THINGS TO DO:
- A) In the evaporator cell text, how does the vapor leave the closed vessel?
- B) Write what comes next in the evaporator cell text, picking up right after its last sentence.
(SELECTED EXCERPT begins)
This invention relates in general to vacuum treating devices and in particular to a new and useful evaporator cell for applying thin layers on substrates by vacuum deposition.
By evaporator cell within the context of this specification, an evaporator in the form of a closed vessel is understood, from which the produced vapor escapes or is emitted through one or more apertures provided in the wall of the vessel.
Evaporative sources with movable screens are known thereabove, with which the escape way for the vapor stream can be opened or shut off. The vapor deposition time may thereby be adjusted to specific conditions, yet the rate of vapor emission from the source cannot be varied in this way.
Further known is an arrangement for controlling the rate of coating tapes by vapor deposition, providing adjustable screens between the evaporative source and the running tape, by means of which the tape portion to be exposed to the vapor stream is selected, then the time is defined during which each portion of the tape is coated. In this prior art arrangement again, not the vapor emission from the source but the deposition time for every portion of the tape is controlled.
(SELECTED EXCERPT ends)
(EXTRACTED DATA begins)
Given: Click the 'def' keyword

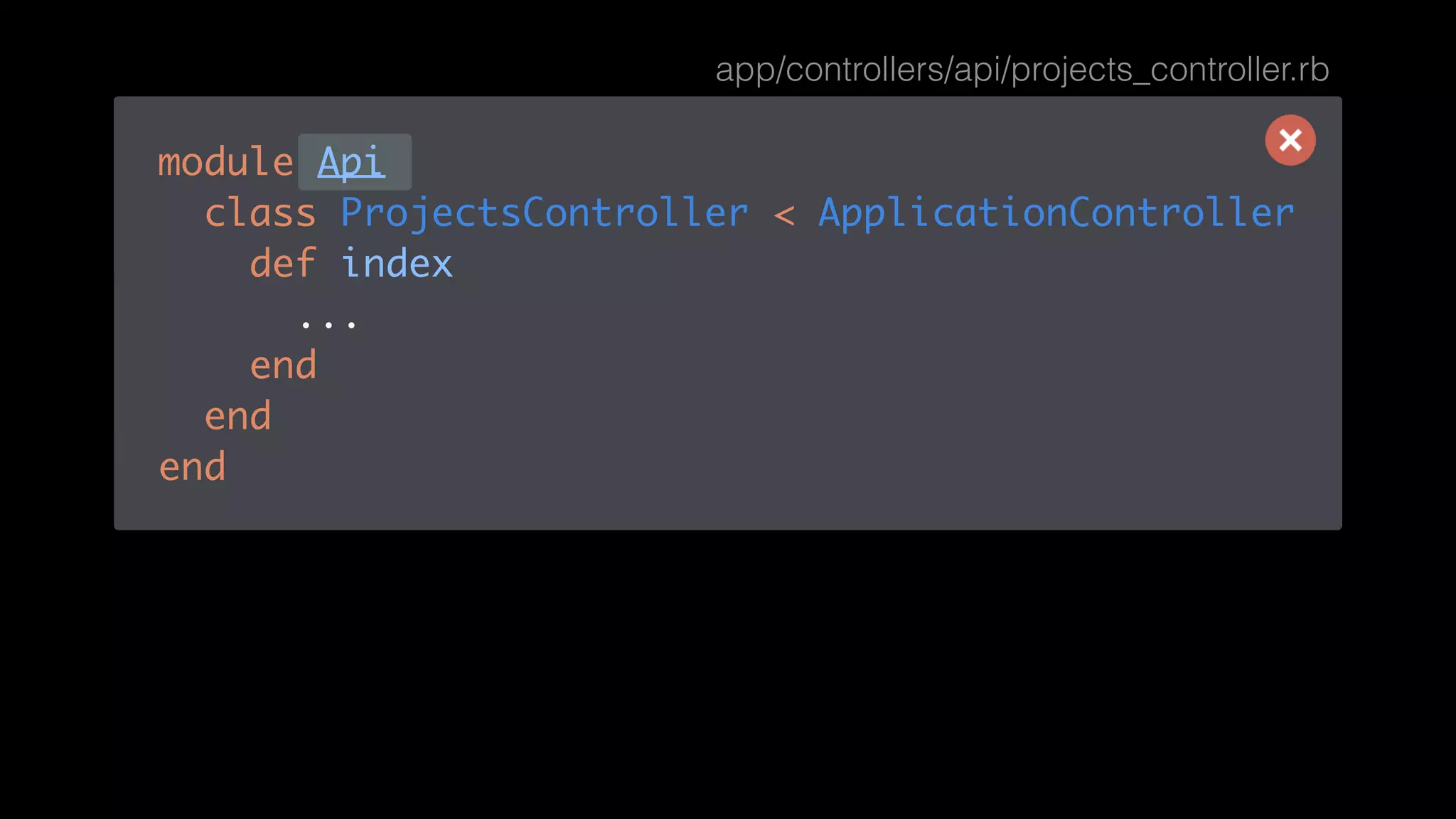Looking at the screenshot, I should [x=282, y=264].
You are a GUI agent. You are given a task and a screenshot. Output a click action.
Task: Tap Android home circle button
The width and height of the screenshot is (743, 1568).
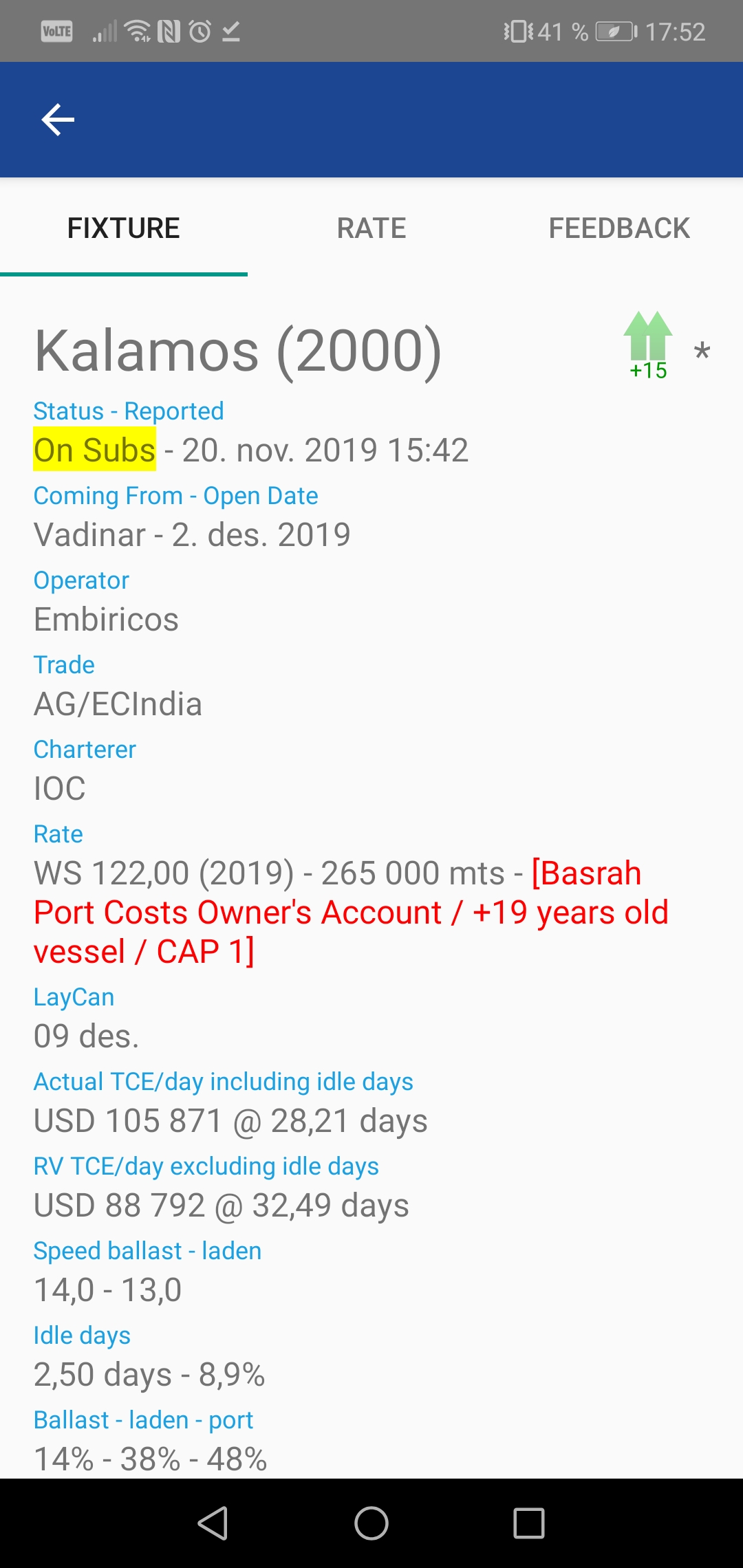[372, 1523]
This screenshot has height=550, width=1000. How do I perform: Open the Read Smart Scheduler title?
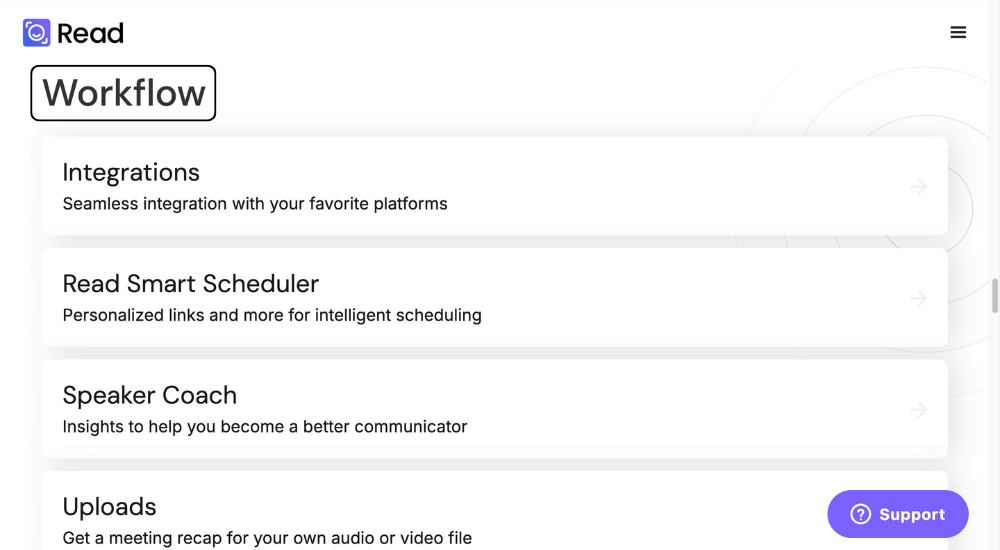coord(191,284)
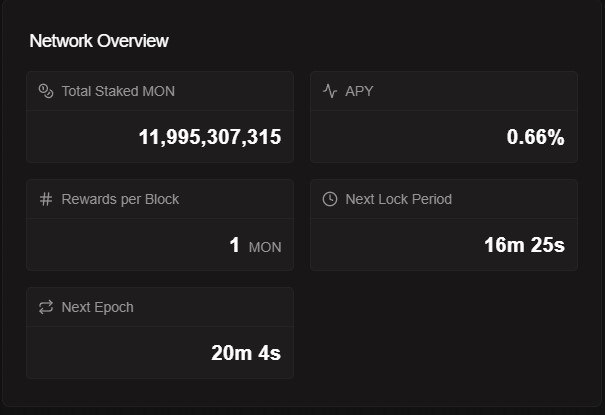Click the Next Lock Period card body
605x415 pixels.
[x=444, y=245]
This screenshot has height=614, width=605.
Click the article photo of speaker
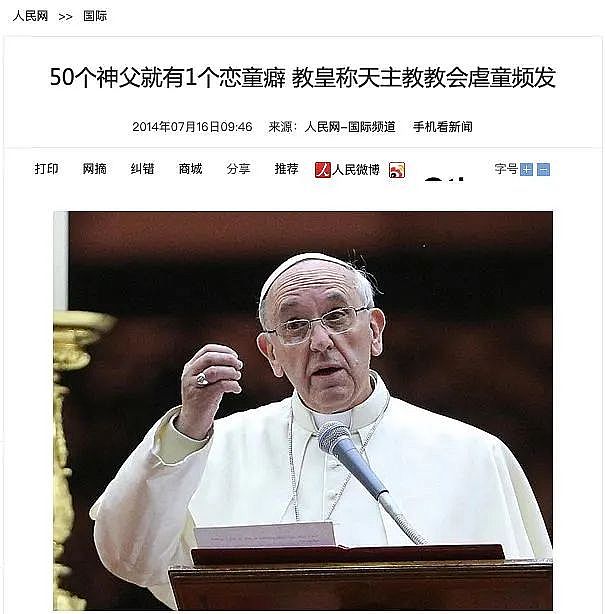pyautogui.click(x=303, y=410)
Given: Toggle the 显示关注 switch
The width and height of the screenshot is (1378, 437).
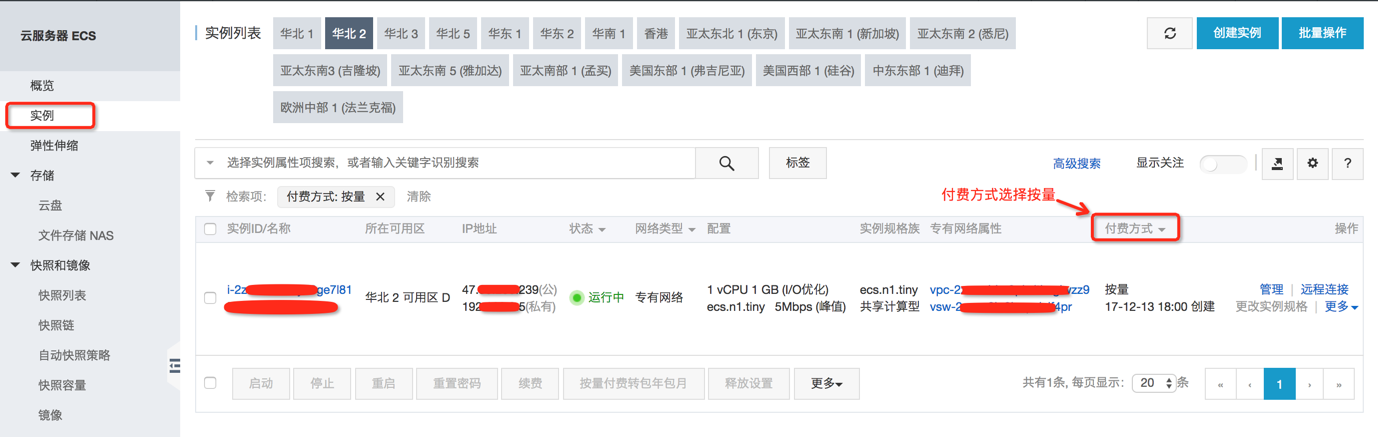Looking at the screenshot, I should 1223,163.
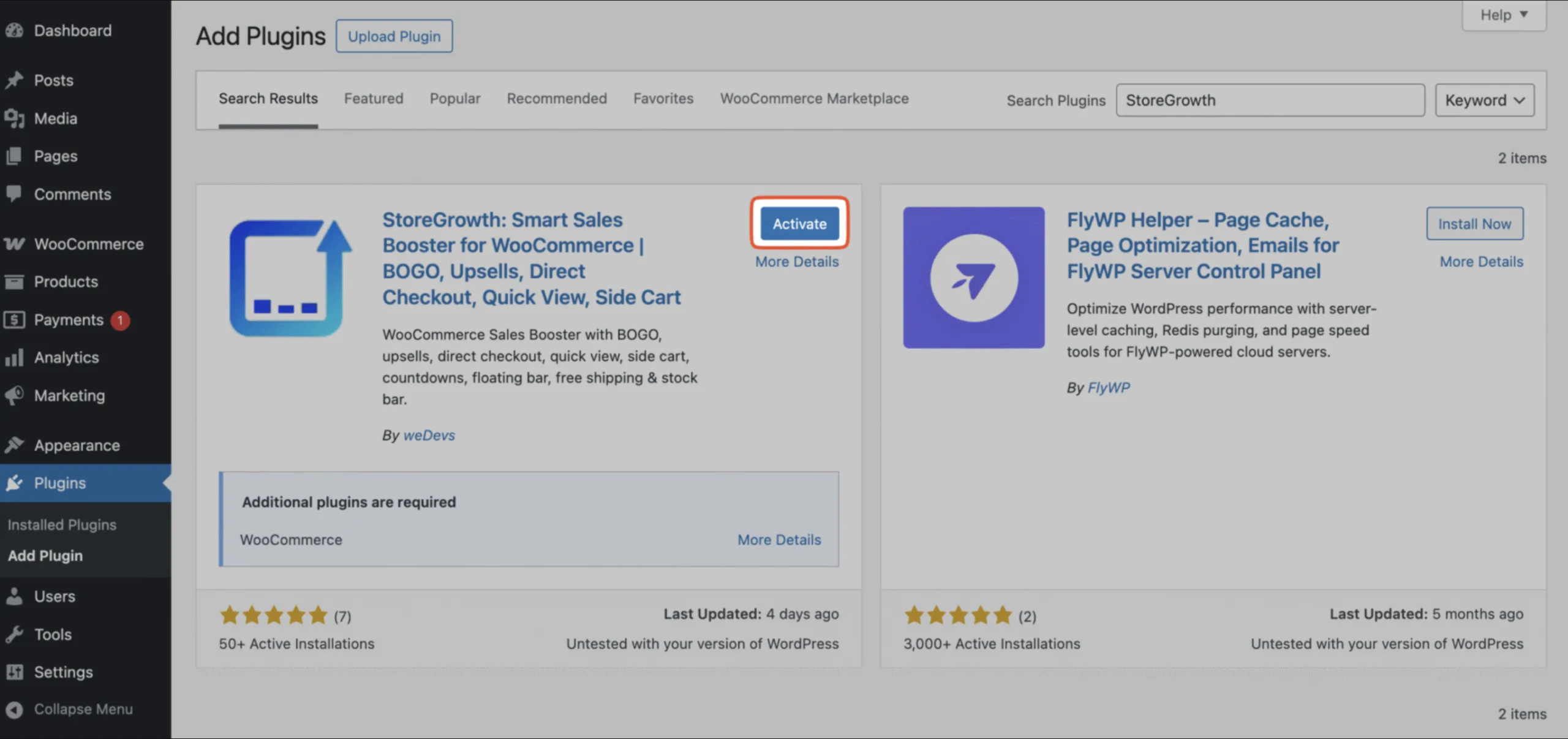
(EXTRACTED DATA ends)
RESPONSES BY ITEM NUMBER:
- A) It escapes through one or more apertures in the wall of the vessel.

- B)
To evaporate substances tending to sputter when fused, evaporators are sometimes employed in the art which are designed substantially as closed vessels having a wall portion with vapor escape openings (a screen). The wall prevents most of the spurting particles from reaching the substrates to be coated. To intercept even those which have passed through the screen into the deposition space, additional screens have been provided in front of the perforated wall portions, in staggered or offset position to prevent a straight-line passage of the substance to the substrates.
Also known are vapor sources or so called effusion cells, i.e. closed vessels in which the evaporative substance is heated, with the vapor escaping through an aperture provided in the wall of the vessel and having a diameter which is small relative to the mean free path of the vapor in the region of the outlet aperture.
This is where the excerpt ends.